Frigyes Karinthy : Nouvelles parues dans la presse

 

 

afficher le texte en hongrois

Oui, Monsieur, je vous l’apporte

Il m’est permis de les rabrouer.

J’ai même le droit de faire du ramdam.

Mais je n’autorise pas les autres à en faire autant, si je les attrape, je fais du rentre-dedans, je fais du boucan, je proteste à voix forte, j’interpelle le fautif d’une voix de stentor : s’il vous plaît, veuillez ne pas faire de bruit dans un endroit public, j’exige le silence.

Car dans cet endroit public, c’est-à-dire au café, je cours à la défense du garçon, le garçon de Budapest, mon protégé, un homme qui n’a pas son pareil dans le monde, et je ne permets à personne de le maltraiter.

Bref, moi j’ai le droit.

Moi, le garçon de Budapest me connaît, comme je le connais moi aussi en secret, avec un clin d’œil complice, de toute façon il me donnera raison si je le rabroue. Surtout quand il se rend compte que pour le même fait pour lequel je le gronde, je le défends face aux autres clients.

Mais c’est vraiment insupportable ce qu’il fait avec moi.

Je lui dis : Jóska, je voudrais le Magyarország, je dois vite chercher, à la page sept de Magyarország, ce truc, avant quatre heures, car après quatre heures la somme qu’on miserait n’est plus valable, n’est-ce pas, ce qui ne serait pas grave si la bête perd, mais ce serait un affreux malheur s’il se trouvait qu’elle gagne.

Bref, je lui dis, Jóska, je voudrais le Magyarország.

Là-dessus il glisse au pas de course à côté de ta table et il se met à crier fort et d’une voix si convaincante, ne supportant pas la contradiction, que tu n’oses plus émettre un son pendant longtemps : oui, Monsieur, je vous l’apporte.

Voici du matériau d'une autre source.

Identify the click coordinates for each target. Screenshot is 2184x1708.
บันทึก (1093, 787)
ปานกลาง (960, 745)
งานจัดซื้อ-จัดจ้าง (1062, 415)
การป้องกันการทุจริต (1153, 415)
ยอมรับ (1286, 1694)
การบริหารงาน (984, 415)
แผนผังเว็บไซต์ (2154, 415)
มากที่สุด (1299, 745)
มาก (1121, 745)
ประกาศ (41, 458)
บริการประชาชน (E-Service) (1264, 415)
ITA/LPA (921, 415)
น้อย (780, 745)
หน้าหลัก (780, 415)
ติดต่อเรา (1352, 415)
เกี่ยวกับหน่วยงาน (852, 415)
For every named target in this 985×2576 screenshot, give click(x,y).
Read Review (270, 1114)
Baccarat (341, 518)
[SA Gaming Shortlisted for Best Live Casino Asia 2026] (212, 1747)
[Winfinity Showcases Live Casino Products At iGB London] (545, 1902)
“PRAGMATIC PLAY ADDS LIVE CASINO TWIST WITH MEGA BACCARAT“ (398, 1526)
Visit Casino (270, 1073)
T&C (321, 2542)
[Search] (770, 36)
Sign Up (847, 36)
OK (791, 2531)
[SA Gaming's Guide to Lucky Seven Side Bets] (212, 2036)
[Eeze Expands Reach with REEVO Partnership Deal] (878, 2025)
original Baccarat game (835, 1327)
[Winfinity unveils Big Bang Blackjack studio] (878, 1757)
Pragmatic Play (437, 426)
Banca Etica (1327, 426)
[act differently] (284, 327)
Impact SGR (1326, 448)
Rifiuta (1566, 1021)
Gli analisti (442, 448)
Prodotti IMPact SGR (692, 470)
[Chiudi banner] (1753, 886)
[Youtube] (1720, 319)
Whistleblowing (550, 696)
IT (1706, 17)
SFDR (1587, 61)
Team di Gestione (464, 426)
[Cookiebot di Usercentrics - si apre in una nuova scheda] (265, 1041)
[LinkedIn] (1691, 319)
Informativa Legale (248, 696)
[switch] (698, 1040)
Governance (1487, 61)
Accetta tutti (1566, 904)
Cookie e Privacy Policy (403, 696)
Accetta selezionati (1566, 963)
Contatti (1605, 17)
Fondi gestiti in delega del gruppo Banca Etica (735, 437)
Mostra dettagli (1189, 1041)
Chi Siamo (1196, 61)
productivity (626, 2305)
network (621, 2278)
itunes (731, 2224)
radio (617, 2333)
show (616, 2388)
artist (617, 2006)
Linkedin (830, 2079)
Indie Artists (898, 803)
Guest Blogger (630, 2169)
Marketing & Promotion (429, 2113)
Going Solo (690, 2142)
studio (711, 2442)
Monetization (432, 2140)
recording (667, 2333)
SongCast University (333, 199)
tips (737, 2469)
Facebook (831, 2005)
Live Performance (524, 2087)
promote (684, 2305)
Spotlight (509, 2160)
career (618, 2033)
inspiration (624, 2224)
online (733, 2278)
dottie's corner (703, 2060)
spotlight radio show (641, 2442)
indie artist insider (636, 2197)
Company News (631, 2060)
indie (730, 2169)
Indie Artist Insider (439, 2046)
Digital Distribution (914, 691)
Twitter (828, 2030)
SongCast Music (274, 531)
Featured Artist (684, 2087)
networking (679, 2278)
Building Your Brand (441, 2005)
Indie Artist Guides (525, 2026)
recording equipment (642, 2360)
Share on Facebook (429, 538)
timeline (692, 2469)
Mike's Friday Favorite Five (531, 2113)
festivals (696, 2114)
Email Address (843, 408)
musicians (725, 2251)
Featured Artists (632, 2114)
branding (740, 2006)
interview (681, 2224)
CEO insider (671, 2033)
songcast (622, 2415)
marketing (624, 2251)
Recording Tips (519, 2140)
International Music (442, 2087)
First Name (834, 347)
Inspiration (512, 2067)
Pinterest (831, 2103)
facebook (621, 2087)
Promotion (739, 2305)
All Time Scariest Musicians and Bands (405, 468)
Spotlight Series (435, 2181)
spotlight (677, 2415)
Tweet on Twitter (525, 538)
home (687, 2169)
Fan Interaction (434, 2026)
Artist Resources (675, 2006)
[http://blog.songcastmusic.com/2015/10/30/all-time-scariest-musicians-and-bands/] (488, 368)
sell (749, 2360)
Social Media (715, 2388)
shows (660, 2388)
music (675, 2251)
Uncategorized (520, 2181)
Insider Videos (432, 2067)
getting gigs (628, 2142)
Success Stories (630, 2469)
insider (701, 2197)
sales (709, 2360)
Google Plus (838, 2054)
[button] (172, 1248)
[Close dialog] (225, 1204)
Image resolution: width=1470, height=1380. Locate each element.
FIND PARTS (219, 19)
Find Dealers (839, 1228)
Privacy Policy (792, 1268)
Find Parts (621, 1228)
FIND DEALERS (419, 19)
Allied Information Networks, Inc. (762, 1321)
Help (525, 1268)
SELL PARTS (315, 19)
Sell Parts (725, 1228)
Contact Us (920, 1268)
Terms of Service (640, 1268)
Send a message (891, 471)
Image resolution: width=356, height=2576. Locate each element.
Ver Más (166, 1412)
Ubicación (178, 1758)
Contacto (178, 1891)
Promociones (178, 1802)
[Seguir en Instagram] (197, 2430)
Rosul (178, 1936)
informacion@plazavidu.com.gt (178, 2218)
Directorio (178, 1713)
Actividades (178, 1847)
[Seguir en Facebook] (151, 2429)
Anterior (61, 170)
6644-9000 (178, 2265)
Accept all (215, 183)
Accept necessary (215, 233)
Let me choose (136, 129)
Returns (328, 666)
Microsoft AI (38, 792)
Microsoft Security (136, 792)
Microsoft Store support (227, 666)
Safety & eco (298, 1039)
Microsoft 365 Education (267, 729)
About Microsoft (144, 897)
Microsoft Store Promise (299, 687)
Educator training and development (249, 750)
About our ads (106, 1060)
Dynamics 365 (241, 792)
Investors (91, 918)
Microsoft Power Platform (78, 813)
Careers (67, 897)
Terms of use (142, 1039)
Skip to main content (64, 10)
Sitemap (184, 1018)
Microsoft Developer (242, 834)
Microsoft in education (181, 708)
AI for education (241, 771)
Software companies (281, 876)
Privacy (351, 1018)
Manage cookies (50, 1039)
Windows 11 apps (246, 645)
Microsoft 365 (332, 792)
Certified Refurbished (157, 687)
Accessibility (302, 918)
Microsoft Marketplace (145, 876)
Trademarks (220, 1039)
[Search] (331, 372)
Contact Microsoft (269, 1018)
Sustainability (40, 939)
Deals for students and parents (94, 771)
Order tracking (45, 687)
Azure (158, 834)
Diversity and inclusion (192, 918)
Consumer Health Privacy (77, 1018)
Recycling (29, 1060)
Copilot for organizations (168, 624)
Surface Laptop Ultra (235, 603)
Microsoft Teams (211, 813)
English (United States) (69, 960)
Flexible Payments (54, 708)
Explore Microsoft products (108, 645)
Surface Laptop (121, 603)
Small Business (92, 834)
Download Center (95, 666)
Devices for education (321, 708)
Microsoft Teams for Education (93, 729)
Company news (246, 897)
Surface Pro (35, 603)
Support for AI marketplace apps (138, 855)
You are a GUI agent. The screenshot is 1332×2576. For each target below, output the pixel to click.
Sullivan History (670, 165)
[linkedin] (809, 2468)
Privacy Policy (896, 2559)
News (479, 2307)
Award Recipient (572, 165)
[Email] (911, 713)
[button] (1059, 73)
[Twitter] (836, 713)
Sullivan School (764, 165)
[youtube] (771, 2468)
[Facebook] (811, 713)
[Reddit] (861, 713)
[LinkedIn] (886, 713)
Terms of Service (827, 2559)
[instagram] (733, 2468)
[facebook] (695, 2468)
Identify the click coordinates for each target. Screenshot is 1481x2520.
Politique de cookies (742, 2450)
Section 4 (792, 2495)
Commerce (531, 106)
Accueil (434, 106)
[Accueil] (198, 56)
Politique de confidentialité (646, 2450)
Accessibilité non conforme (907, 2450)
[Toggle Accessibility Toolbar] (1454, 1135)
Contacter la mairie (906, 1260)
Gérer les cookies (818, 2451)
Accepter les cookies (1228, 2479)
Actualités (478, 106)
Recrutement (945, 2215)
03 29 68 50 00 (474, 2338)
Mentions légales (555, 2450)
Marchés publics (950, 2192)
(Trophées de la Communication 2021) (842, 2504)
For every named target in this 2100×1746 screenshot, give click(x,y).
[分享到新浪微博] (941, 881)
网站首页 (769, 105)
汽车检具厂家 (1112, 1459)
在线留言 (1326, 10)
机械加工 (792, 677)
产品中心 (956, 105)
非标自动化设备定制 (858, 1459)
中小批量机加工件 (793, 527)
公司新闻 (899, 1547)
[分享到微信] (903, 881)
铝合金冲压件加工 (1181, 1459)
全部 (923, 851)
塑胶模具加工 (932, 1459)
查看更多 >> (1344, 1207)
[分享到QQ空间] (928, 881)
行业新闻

Et puis il file, et si tu n’es toujours pas assez rassuré que Jóska transmet le mot d’ordre, tel aux soldats alignés le long de la ligne de front avant l’invention de la photographie, le général voulant être à coup sûr bien compris… C’est ainsi que tu entends, à un rythme de moins en moins fort, comme le bruit, écho d’un coup de tonnerre renvoyé par des montagnes, tu entends : « Feri, le Magyarország pour la gauche sept », « Géza, à la gauche sept le Magyarország », « Ödön, un Magyarország à la sept gauche », « Ervin, à la gauche sept un Magyarország », « Bendegúz, un Magyarország à la… ». Et le coup de tonnerre mourant poursuit son chemin ainsi, partout où l’ordre a retenti, tu entends chaque fois aussi : « Oui, je m’en occupe », et puis la vague se meurt et finit par s’éteindre.

Elle se réduit à rien et toi tu attends le cœur confiant que toute cette logistique soit suivie d’effet, tu attends, comme chaque jour l’éditorial sur les hausses du prix du téléphone, du gaz et de l’électricité, tu guettes avec espoir que toutes ces lettres gentilles et ces paroles tonnantes adoucissent le cœur, que les directeurs avisent et les exécutants apportent mon journal.

Et tu attends en vain.

Une demi-heure plus tard tu t’extraies de tes rêveries et tu te rends compte qu’il est quatre heures et demie et tu n’as toujours pas reçu Magyarország.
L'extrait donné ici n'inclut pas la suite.